Source text

Segment Open

Doctors worked to get Hernandez better. She ballooned up with air trapped inside her body so large incisions were made to help release it. She “certainly came close a number of times” to dying, Krell says.
Coming out of the coma
But on April 20, nearly a month after being admitted to the hospital, Hernandez came out of her coma. Her brother was in her room at the time.
“He was like, ‘The baby girl they took out of you – she is doing well,'” says Rojo. “At that moment, my mom touched her stomach and said, ‘Baby girl?’ She was really confused. That’s when she was like, ‘Oh yeah. I was pregnant.'”
Hernandez says she had no emotion when she woke up. She wasn’t sad, happy, relieved, upset – she was dull. She didn’t cry or laugh and had no desire to see her baby.
“The nurses would constantly ask, ‘Do you want to meet your daughter? Do you want to meet your baby? She’s really pretty. She’s beautiful. Come and meet her,'” Rojo says. “Mom would be like, “No. It’s OK. It’s fine.'”
Herandez’s health began to improve, but Angelica’s soon took a turn for the worst.
“Twenty-four weekers are at an increased risk for what we call NEC (necrotizing enterocolitis), which is a gut infection … and unfortunately she ended up having that and ended up having to have surgeries,” Simpson says.
In the past, premature babies with this condition were flown to Primary Children’s Hospital in Salt Lake City, but EIRMC now has a pediatric surgeon who was ready to perform Angelica’s surgery.
It was risky, and the little baby needed her mom.
“My mom remembers a nurse barging into her room yelling, ‘Nancy, Nancy – your daughter is really sick. She’s doing really bad. You need to see her right now,'” Rojo explains. “One of the doctors told my mom to hug her, kiss her just love her, ’cause in a couple hours, he didn’t know what the outcome would be.”
At that moment, Hernandez says it was like a glass case around her shattered, and her emotions “unlocked.” She realized what was happening with her daughter and began praying that Angelica would survive the operation.
She soon received word that the surgery was a success, and her strong baby girl would go on to recover from other health challenges.

Segment Closed

What this task involves
Please extract the passage above about Hernandez waking from her coma and her baby's surgery, reproducing every line word for word.

Given data
Segment Open

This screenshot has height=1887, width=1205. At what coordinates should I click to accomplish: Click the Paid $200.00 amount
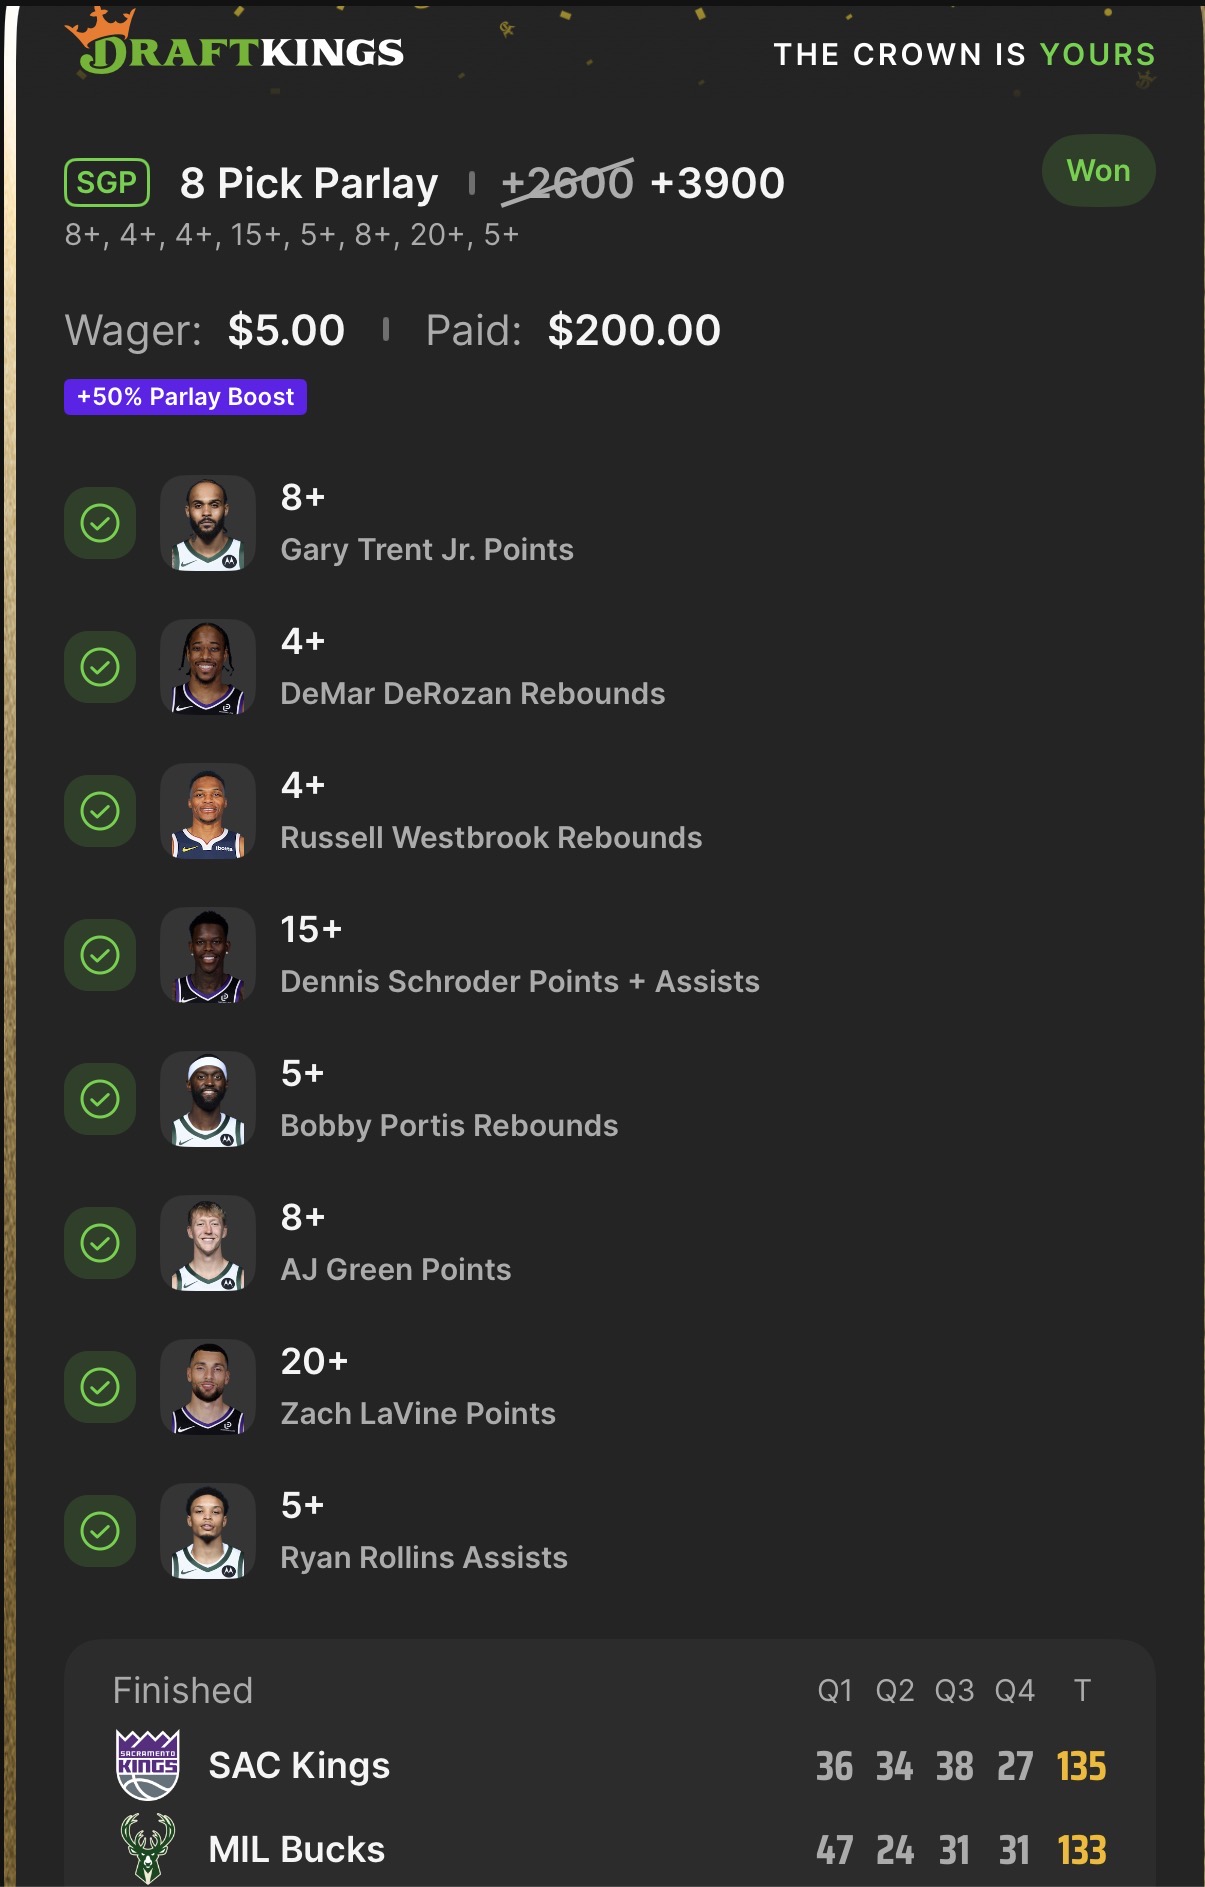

Segment Closed

Exercise solution
Doctors worked to get Hernandez better. She ballooned up with air trapped inside her body so large incisions were made to help release it. She “certainly came close a number of times” to dying, Krell says.
Coming out of the coma
But on April 20, nearly a month after being admitted to the hospital, Hernandez came out of her coma. Her brother was in her room at the time.
“He was like, ‘The baby girl they took out of you – she is doing well,'” says Rojo. “At that moment, my mom touched her stomach and said, ‘Baby girl?’ She was really confused. That’s when she was like, ‘Oh yeah. I was pregnant.'”
Hernandez says she had no emotion when she woke up. She wasn’t sad, happy, relieved, upset – she was dull. She didn’t cry or laugh and had no desire to see her baby.
“The nurses would constantly ask, ‘Do you want to meet your daughter? Do you want to meet your baby? She’s really pretty. She’s beautiful. Come and meet her,'” Rojo says. “Mom would be like, “No. It’s OK. It’s fine.'”
Herandez’s health began to improve, but Angelica’s soon took a turn for the worst.
“Twenty-four weekers are at an increased risk for what we call NEC (necrotizing enterocolitis), which is a gut infection … and unfortunately she ended up having that and ended up having to have surgeries,” Simpson says.
In the past, premature babies with this condition were flown to Primary Children’s Hospital in Salt Lake City, but EIRMC now has a pediatric surgeon who was ready to perform Angelica’s surgery.
It was risky, and the little baby needed her mom.
“My mom remembers a nurse barging into her room yelling, ‘Nancy, Nancy – your daughter is really sick. She’s doing really bad. You need to see her right now,'” Rojo explains. “One of the doctors told my mom to hug her, kiss her just love her, ’cause in a couple hours, he didn’t know what the outcome would be.”
At that moment, Hernandez says it was like a glass case around her shattered, and her emotions “unlocked.” She realized what was happening with her daughter and began praying that Angelica would survive the operation.
She soon received word that the surgery was a success, and her strong baby girl would go on to recover from other health challenges.